Он попятился к двери, доброжелательно и соучастливо кивая.

– Пока! До встречи, остряк! – крикнул Крымов и, вскочив с дивана, закрыл за ним дверь, постоял у порога, засунув руки в карманы. – Да, если да, и да, если нет, – проговорил он резко и полувопросительно взглянул через плечо. – Все равно ты будешь моей женой.

«Опять началось безумие! Опять дьявол в меня вселился!»

– Я? Твоей женой? Разве я могу быть женой такого странного и непонятного человека?

Он сказал неподчиняющимся голосом:

– Ты еще увидишь, какой я странный, какой непонятный, но какой смелый парень! Знай, что я служил в разведке. Ты представляешь, что такое полковая разведка и что такое ходить в тыл к немцам?

– Пожалей, пожалуйста. Неужели ты хочешь победить меня, как войну? Ты самолюбивый хвастунишка…

– Оля, милая, уезжай сейчас же, я знаю, тебя ждут дома! Уезжай. Так будет лучше. Иначе… («Опять, опять!..»)

– Спасибо. Я поеду. А что иначе?

– Иначе я ничего не смогу с собой поделать. Уезжай, я прошу тебя. Я люблю тебя. Я черт знает как люблю тебя!..

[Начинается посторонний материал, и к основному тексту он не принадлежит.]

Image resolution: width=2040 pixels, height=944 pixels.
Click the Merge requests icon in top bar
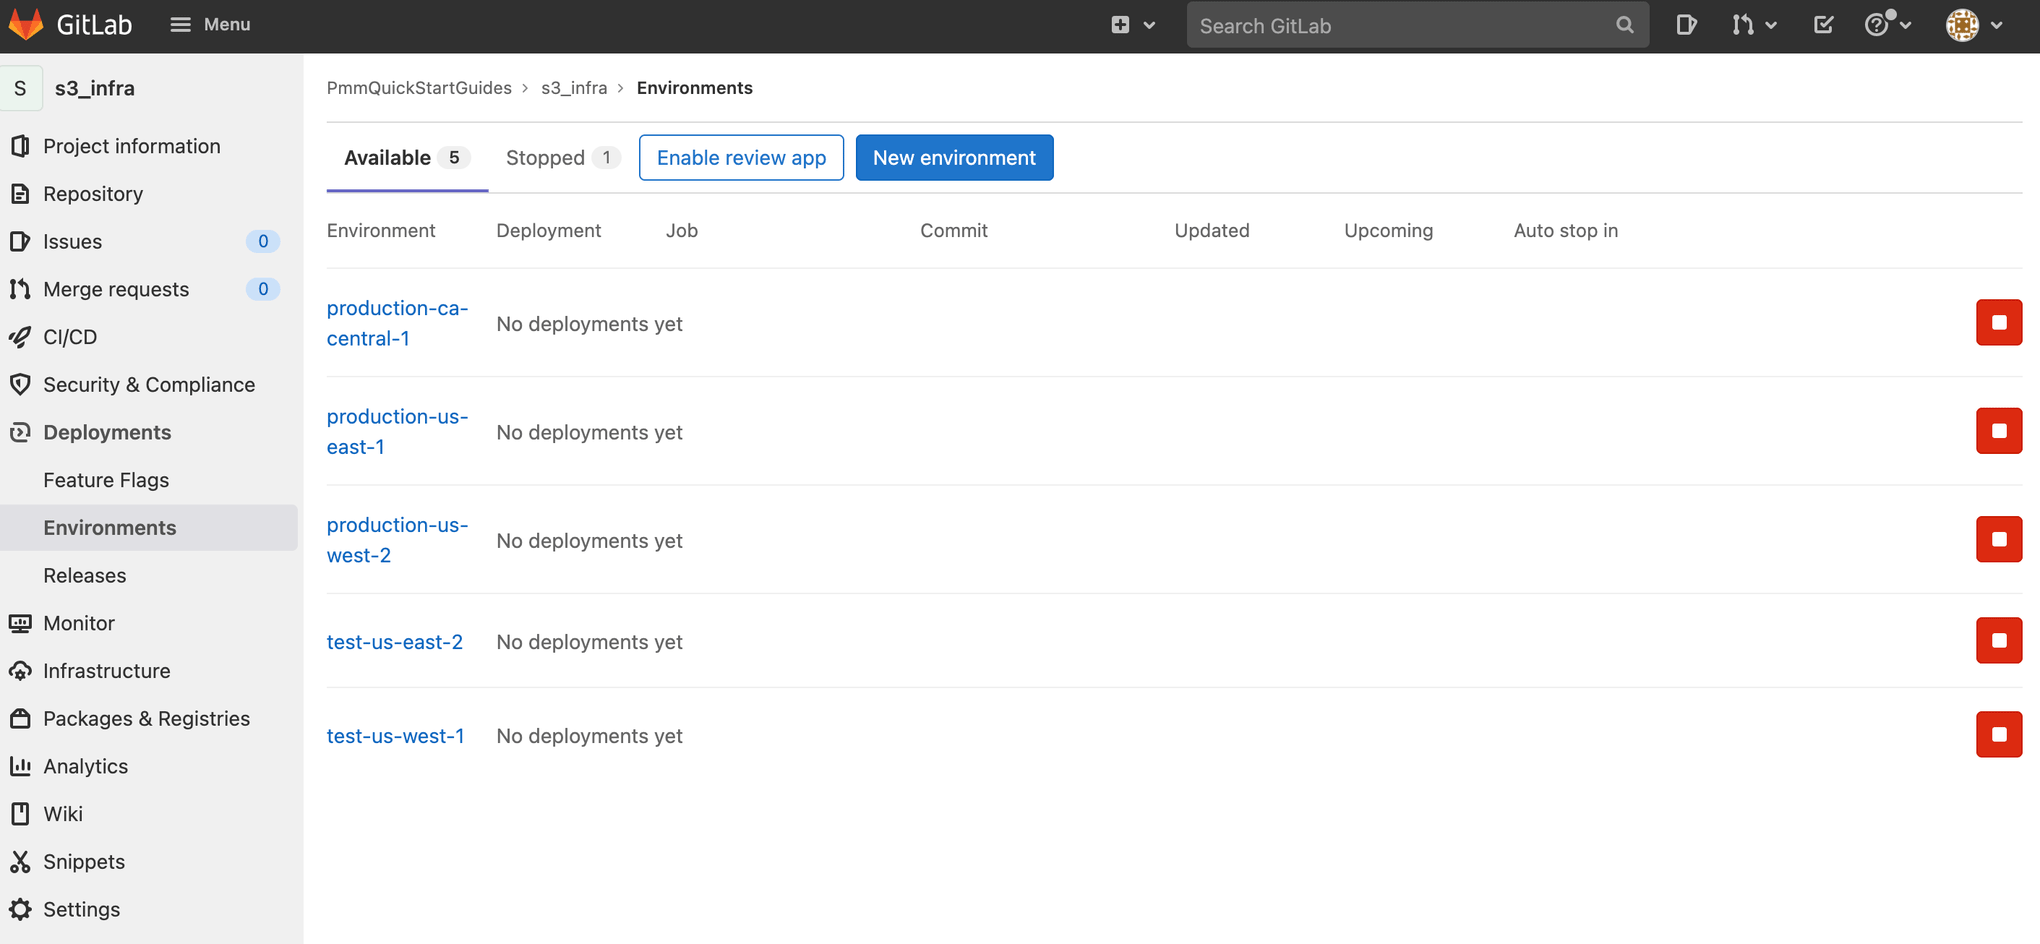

Он проводил ее до автобуса, потом долго топтался под фонарем, морщась, чиркал спичками, а поднявшийся меж домов ветер срывал, тушил огонек, мокрый снег налипал на сигарету. В ладонях, по фронтовому сложенных ковшиком, он все-таки сумел прикурить, сделал затяжку, но снежный смерч с неистовой силой мстительно выбил жарок из сигареты, и тогда он впервые за много лет заплакал в бессилии. Он плакал со сладострастной злобой к себе, к этому неподвластному воле безумию, ко всему, что было связано с тем предновогодним роковым вечером и тем инистым утром в замоскворецком дворике.

Что это было – дурман или естественное состояние? Ему было ясно одно: он любил Ольгу без памяти, прежние случайные встречи с другими женщинами не вызывали того безумия, той ненасытной нежности, той постоянной неутоленности, какую он испытывал к ней.

Да, то было другое время, и они были другими, тогда начиналась незабвенная пора послевоенной молодости.